■ Exercise objective
Restate the data word for word and leave the images out.

*** Supplied material Section Begins ***

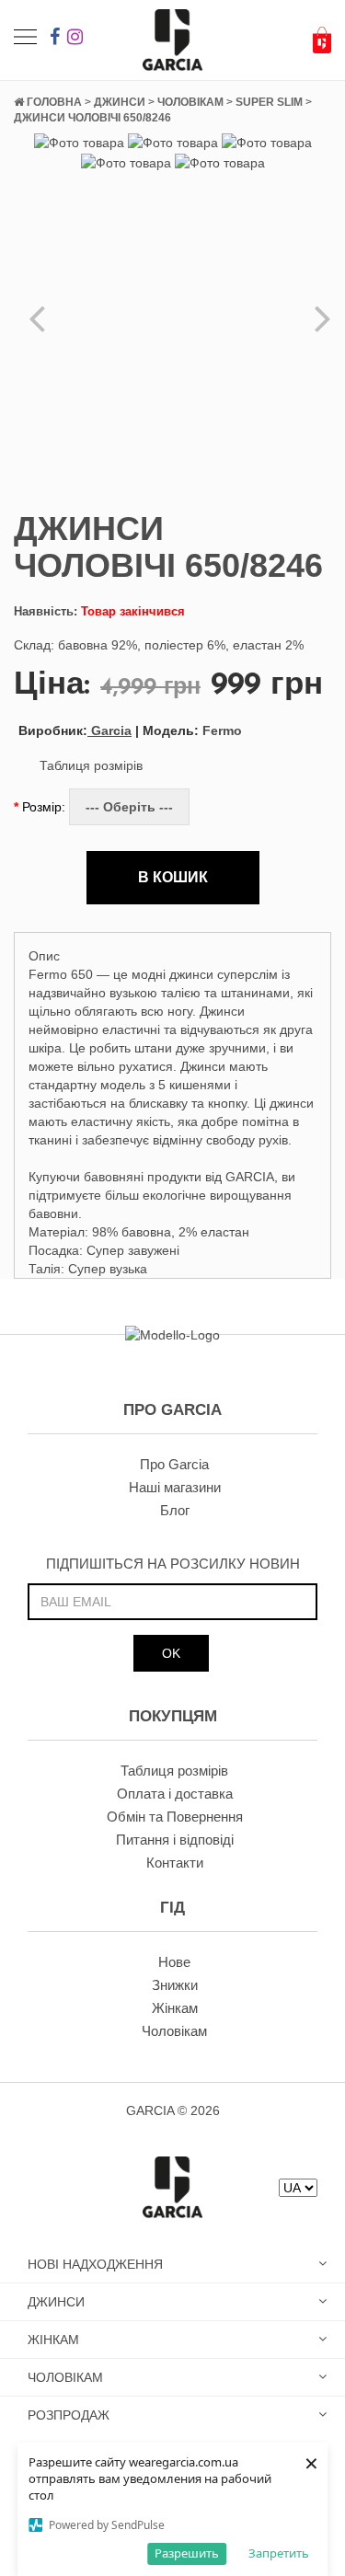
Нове (174, 1962)
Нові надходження (95, 2264)
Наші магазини (175, 1487)
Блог (175, 1510)
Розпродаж (68, 2415)
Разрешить (187, 2553)
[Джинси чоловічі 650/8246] (79, 141)
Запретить (278, 2553)
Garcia (75, 730)
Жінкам (175, 2008)
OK (171, 1653)
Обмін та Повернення (175, 1816)
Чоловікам (174, 2031)
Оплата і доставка (175, 1793)
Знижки (175, 1985)
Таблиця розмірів (91, 765)
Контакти (174, 1862)
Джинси (56, 2301)
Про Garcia (174, 1464)
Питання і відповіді (175, 1839)
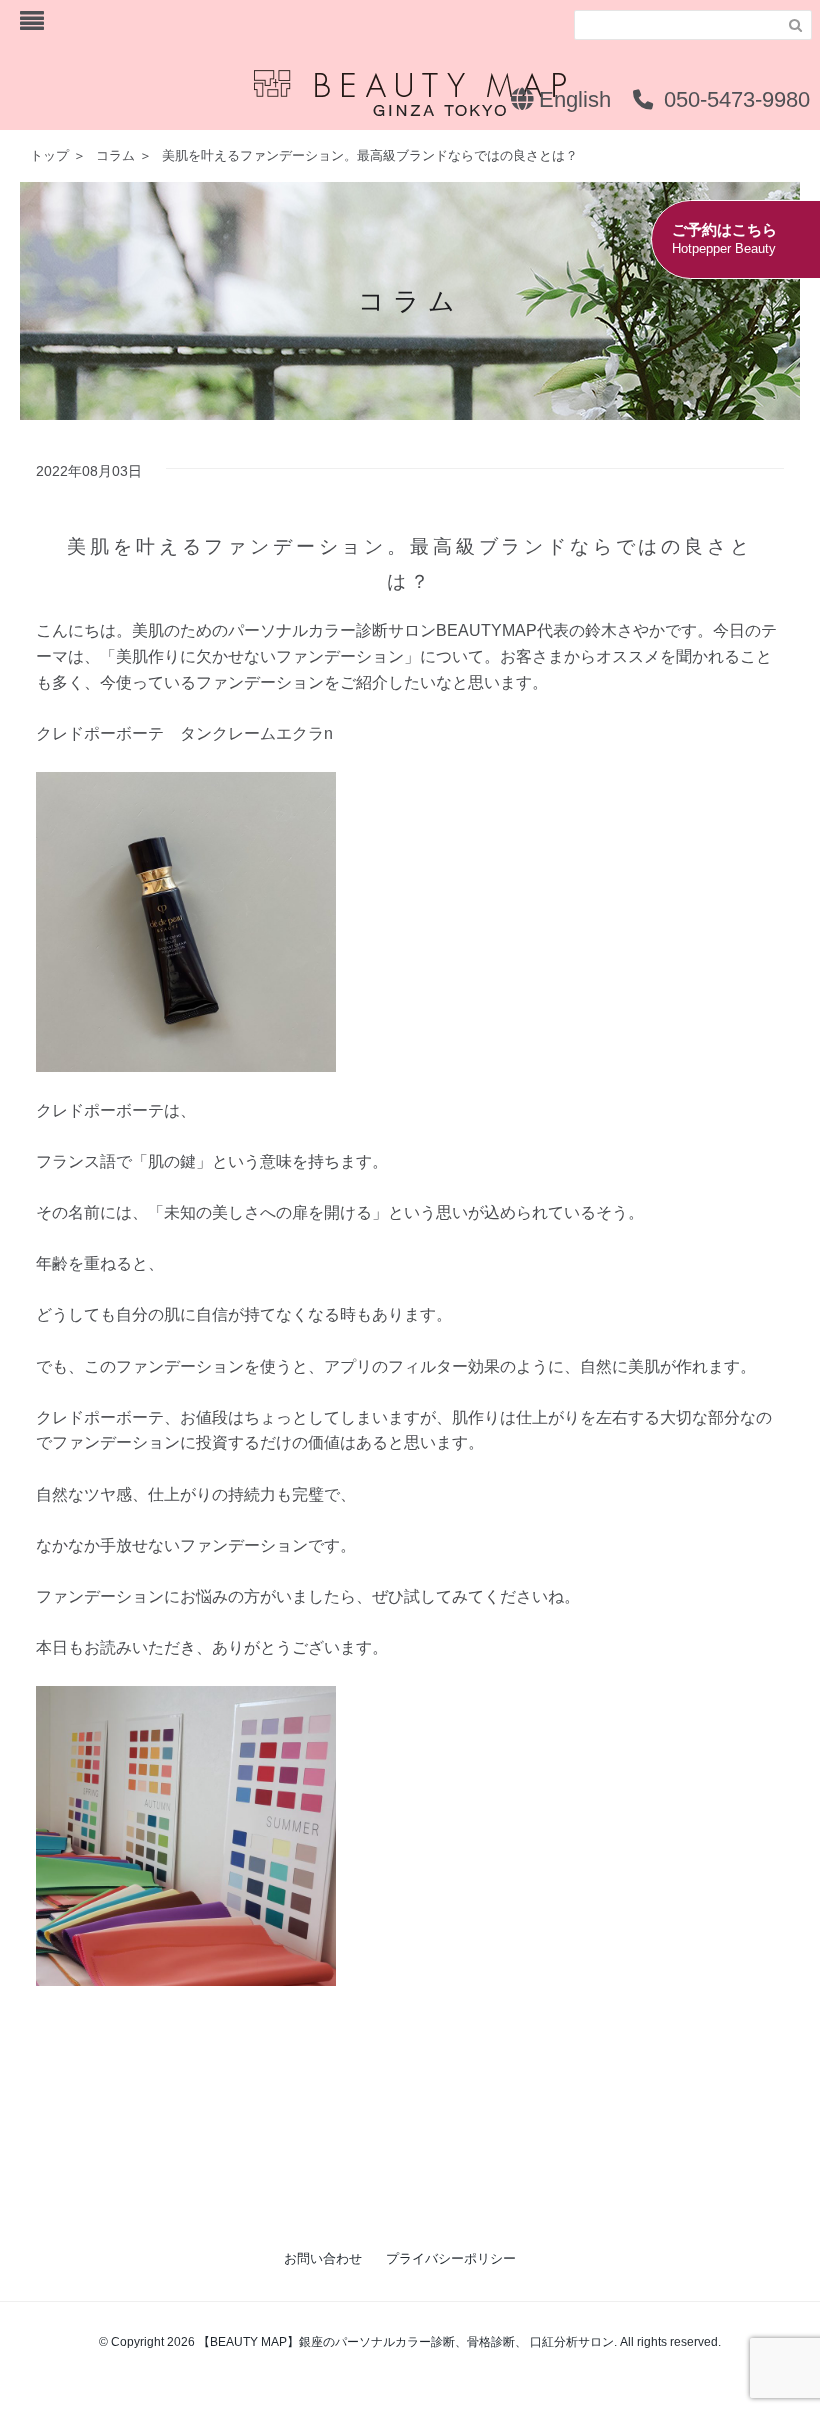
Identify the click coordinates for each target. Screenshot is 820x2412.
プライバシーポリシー (451, 2258)
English (572, 99)
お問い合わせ (323, 2258)
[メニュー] (32, 21)
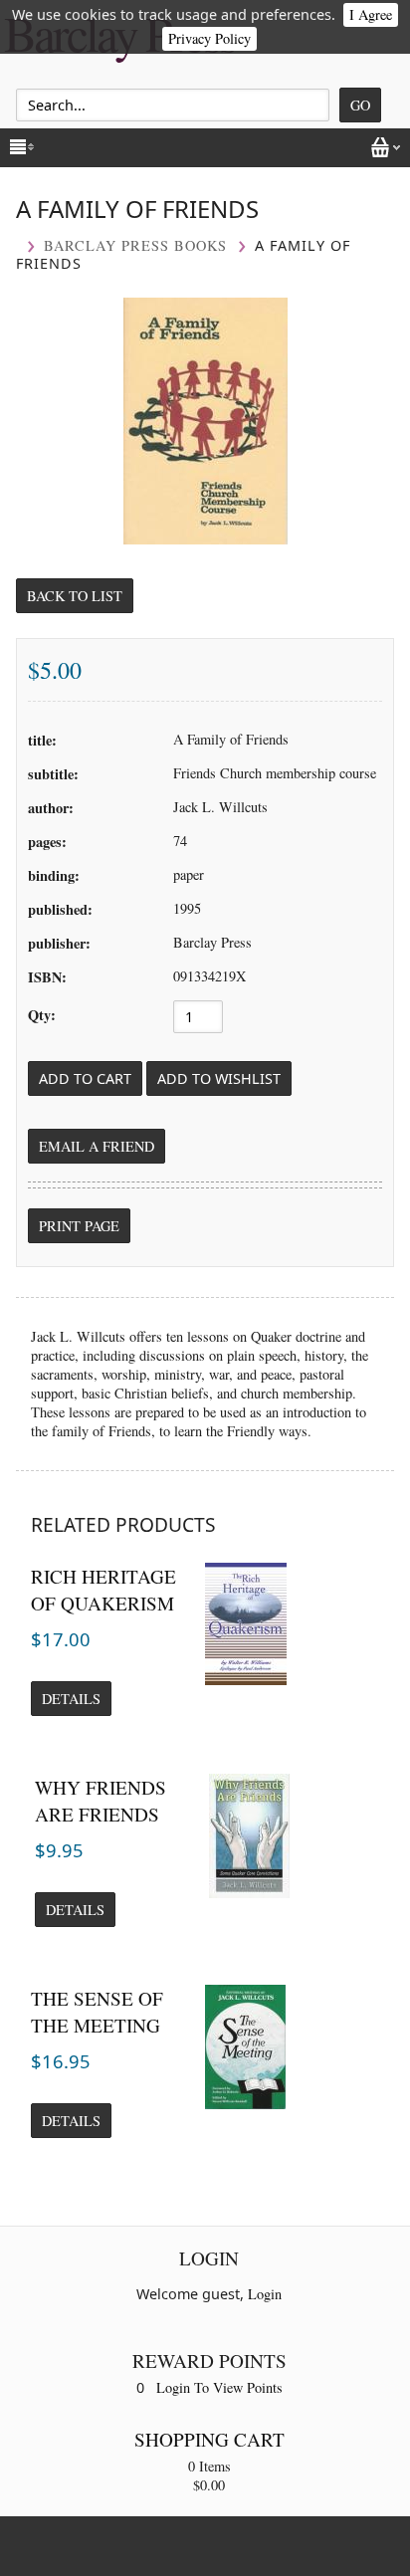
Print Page (79, 1225)
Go (360, 105)
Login (265, 2293)
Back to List (74, 595)
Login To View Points (219, 2387)
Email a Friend (96, 1146)
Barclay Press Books (135, 245)
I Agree (370, 14)
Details (71, 1698)
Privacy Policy (209, 38)
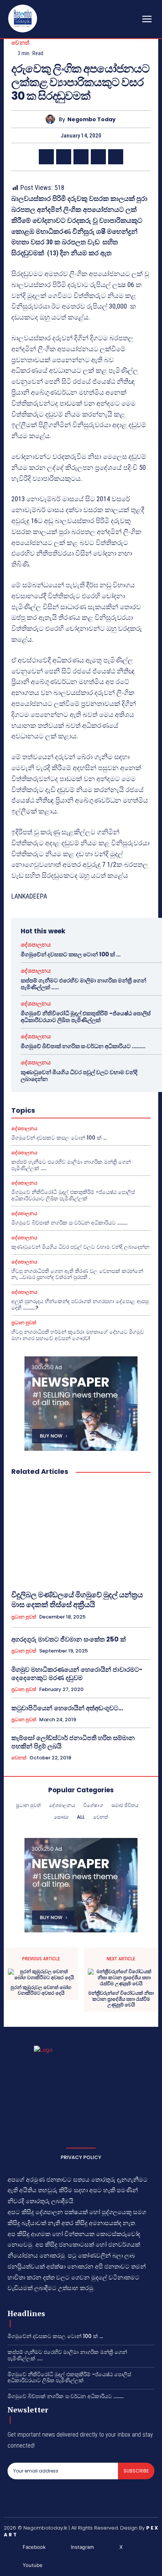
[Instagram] (59, 2547)
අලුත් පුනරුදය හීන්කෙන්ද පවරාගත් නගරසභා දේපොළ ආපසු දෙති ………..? (80, 1304)
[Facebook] (46, 156)
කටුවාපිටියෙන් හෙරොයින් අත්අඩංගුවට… (67, 1708)
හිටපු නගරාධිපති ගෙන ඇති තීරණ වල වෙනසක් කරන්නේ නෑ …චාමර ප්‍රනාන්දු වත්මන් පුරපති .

*** Supplied material Section Ends ***

■ Exercise solution
Нове (174, 1962)
Нові надходження (95, 2264)
Наші магазини (175, 1487)
Блог (175, 1510)
Розпродаж (68, 2415)
Разрешить (187, 2553)
[Джинси чоловічі 650/8246] (79, 141)
Запретить (278, 2553)
Garcia (75, 730)
Жінкам (175, 2008)
OK (171, 1653)
Обмін та Повернення (175, 1816)
Чоловікам (174, 2031)
Оплата і доставка (175, 1793)
Знижки (175, 1985)
Таблиця розмірів (91, 765)
Контакти (174, 1862)
Джинси (56, 2301)
Про Garcia (174, 1464)
Питання і відповіді (175, 1839)
Identify the click coordinates for each target. Screenshot is 820x2412.
プライバシーポリシー (451, 2258)
English (572, 99)
お問い合わせ (323, 2258)
[メニュー] (32, 21)
Print Page (79, 1225)
Go (360, 105)
Login (265, 2293)
Back to List (74, 595)
Login To View Points (219, 2387)
Email a Friend (96, 1146)
Barclay Press Books (135, 245)
I Agree (370, 14)
Details (71, 1698)
Privacy Policy (209, 38)
[Instagram] (59, 2547)
අලුත් පුනරුදය හීන්කෙන්ද පවරාගත් නගරසභා දේපොළ ආපසු දෙති ………..? (80, 1304)
[Facebook] (46, 156)
කටුවාපිටියෙන් හෙරොයින් අත්අඩංගුවට… (67, 1708)
හිටපු නගරාධිපති ගෙන ඇති තීරණ වල වෙනසක් කරන්නේ නෑ …චාමර ප්‍රනාන්දු වත්මන් පුරපති .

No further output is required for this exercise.